* **PROBLEM REQUIREMENTS**:
Below are entries; work out how many of their lines include the string "right", and reply with the number only.

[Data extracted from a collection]
▬▬▬▬▬▬
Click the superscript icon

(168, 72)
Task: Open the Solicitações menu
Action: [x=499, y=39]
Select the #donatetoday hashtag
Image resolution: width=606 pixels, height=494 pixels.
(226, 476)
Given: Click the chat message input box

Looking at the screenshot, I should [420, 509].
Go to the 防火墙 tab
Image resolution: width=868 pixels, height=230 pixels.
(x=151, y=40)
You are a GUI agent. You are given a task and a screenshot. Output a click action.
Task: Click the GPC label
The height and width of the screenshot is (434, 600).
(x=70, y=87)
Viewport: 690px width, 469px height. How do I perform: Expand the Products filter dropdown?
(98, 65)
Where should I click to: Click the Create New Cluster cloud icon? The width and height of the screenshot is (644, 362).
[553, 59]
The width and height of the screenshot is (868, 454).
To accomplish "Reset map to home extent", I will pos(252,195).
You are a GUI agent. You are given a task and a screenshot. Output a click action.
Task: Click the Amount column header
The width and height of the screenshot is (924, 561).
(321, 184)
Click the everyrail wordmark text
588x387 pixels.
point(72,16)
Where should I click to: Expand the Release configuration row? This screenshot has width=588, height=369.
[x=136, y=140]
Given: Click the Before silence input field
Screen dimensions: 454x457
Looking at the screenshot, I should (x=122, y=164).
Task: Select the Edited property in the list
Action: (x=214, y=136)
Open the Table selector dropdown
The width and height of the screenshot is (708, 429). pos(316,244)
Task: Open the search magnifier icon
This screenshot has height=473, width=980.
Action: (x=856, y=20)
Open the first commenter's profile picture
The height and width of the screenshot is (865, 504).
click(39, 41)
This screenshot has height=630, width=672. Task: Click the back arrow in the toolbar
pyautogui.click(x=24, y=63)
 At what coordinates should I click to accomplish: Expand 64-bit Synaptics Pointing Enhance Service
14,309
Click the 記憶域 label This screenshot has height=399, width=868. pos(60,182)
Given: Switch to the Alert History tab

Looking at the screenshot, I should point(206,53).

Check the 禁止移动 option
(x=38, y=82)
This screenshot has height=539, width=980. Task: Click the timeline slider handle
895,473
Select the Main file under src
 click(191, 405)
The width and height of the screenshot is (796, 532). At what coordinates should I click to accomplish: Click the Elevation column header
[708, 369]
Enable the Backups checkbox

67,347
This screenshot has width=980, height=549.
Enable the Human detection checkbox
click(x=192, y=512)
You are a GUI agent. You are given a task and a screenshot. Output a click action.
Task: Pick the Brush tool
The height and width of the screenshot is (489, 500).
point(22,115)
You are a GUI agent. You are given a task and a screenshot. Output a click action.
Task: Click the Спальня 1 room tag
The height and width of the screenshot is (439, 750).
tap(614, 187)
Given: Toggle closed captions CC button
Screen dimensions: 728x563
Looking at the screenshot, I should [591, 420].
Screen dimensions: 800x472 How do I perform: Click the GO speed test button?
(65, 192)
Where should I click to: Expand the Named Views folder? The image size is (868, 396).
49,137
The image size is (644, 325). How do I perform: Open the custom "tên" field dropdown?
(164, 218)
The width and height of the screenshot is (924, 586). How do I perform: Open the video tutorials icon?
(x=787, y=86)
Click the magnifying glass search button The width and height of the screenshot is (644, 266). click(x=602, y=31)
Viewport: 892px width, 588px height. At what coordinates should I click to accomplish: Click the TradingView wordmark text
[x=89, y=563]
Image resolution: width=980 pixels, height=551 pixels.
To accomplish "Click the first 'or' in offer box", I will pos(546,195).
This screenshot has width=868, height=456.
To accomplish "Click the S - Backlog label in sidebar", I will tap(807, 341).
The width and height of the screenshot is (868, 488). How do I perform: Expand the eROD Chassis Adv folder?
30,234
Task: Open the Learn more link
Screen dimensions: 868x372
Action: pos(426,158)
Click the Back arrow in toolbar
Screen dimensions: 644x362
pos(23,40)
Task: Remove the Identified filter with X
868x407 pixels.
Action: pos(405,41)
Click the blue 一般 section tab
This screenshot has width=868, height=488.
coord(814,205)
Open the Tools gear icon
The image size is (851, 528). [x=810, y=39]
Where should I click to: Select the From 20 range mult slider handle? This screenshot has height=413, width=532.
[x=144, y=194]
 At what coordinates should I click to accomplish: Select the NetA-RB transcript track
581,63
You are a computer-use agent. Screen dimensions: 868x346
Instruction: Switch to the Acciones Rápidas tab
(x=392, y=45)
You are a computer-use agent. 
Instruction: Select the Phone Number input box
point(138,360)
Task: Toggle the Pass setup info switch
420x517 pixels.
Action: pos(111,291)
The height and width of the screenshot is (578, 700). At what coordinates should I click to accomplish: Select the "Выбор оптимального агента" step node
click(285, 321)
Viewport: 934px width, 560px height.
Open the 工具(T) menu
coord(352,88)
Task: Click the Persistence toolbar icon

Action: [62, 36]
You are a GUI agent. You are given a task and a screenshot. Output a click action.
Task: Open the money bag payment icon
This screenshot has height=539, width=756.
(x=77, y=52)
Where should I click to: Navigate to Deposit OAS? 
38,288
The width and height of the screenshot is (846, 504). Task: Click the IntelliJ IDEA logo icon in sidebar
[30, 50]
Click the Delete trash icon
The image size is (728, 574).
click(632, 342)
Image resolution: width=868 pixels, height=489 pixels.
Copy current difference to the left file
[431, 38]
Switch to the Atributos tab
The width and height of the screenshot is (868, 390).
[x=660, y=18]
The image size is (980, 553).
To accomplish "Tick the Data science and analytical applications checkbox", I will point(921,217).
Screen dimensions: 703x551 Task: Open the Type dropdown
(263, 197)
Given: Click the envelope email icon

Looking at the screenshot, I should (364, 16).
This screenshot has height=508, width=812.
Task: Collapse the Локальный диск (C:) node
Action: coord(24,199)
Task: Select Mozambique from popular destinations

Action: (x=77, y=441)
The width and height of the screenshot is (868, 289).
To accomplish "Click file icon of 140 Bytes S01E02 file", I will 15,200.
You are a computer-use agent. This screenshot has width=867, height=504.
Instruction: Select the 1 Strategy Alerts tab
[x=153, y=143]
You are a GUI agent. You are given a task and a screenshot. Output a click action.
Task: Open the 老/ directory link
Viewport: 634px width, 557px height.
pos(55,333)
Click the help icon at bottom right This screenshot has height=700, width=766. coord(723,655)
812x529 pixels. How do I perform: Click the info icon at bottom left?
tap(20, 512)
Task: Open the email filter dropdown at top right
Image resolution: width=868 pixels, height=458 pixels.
▬▬▬▬▬▬
* **EXERCISE OUTPUT**:
2